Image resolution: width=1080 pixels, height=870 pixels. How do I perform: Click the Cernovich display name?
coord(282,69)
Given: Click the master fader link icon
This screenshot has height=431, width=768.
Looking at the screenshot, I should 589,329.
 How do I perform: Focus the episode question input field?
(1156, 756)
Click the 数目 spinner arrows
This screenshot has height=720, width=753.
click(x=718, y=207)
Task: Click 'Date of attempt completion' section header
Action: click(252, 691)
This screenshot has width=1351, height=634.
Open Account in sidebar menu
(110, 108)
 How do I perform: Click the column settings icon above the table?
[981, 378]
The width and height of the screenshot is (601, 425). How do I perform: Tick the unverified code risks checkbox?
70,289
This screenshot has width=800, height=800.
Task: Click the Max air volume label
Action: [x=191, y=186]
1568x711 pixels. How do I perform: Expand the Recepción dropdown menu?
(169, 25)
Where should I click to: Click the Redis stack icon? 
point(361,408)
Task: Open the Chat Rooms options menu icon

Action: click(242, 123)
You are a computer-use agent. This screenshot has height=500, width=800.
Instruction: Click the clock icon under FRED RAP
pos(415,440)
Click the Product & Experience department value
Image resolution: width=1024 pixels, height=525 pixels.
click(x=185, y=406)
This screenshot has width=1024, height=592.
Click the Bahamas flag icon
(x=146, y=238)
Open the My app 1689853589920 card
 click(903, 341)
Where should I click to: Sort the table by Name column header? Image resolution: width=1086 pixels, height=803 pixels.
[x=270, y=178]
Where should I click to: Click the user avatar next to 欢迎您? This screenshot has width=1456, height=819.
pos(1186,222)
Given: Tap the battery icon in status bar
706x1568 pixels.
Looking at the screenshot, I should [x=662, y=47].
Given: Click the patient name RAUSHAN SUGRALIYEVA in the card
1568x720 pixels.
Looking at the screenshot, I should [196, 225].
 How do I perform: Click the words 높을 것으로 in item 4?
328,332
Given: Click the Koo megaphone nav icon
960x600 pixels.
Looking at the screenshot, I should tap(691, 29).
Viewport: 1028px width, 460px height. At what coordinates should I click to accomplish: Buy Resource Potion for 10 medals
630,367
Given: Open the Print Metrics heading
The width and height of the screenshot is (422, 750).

———

◆ Exercise prompt
This exercise asks for every line of the records to be repeated exactly.

◆ Response
Image resolution: width=1080 pixels, height=870 pixels. How do I perform: Click the Cernovich display name?
coord(282,69)
Given: Click the master fader link icon
This screenshot has height=431, width=768.
Looking at the screenshot, I should 589,329.
 How do I perform: Focus the episode question input field?
(1156, 756)
Click the 数目 spinner arrows
This screenshot has height=720, width=753.
click(x=718, y=207)
Task: Click 'Date of attempt completion' section header
Action: click(252, 691)
This screenshot has width=1351, height=634.
Open Account in sidebar menu
(110, 108)
 How do I perform: Click the column settings icon above the table?
[981, 378]
The width and height of the screenshot is (601, 425). How do I perform: Tick the unverified code risks checkbox?
70,289
This screenshot has width=800, height=800.
Task: Click the Max air volume label
Action: [x=191, y=186]
1568x711 pixels. How do I perform: Expand the Recepción dropdown menu?
(169, 25)
Where should I click to: Click the Redis stack icon? 
point(361,408)
Task: Open the Chat Rooms options menu icon

Action: click(242, 123)
You are a computer-use agent. This screenshot has height=500, width=800.
Instruction: Click the clock icon under FRED RAP
pos(415,440)
Click the Product & Experience department value
Image resolution: width=1024 pixels, height=525 pixels.
click(x=185, y=406)
This screenshot has width=1024, height=592.
Click the Bahamas flag icon
(x=146, y=238)
Open the My app 1689853589920 card
 click(903, 341)
Where should I click to: Sort the table by Name column header? Image resolution: width=1086 pixels, height=803 pixels.
[x=270, y=178]
Where should I click to: Click the user avatar next to 欢迎您? This screenshot has width=1456, height=819.
pos(1186,222)
Given: Tap the battery icon in status bar
706x1568 pixels.
Looking at the screenshot, I should [x=662, y=47].
Given: Click the patient name RAUSHAN SUGRALIYEVA in the card
1568x720 pixels.
Looking at the screenshot, I should [196, 225].
 How do I perform: Click the words 높을 것으로 in item 4?
328,332
Given: Click the Koo megaphone nav icon
960x600 pixels.
Looking at the screenshot, I should tap(691, 29).
Viewport: 1028px width, 460px height. At what coordinates should I click to accomplish: Buy Resource Potion for 10 medals
630,367
Given: Open the Print Metrics heading
The width and height of the screenshot is (422, 750).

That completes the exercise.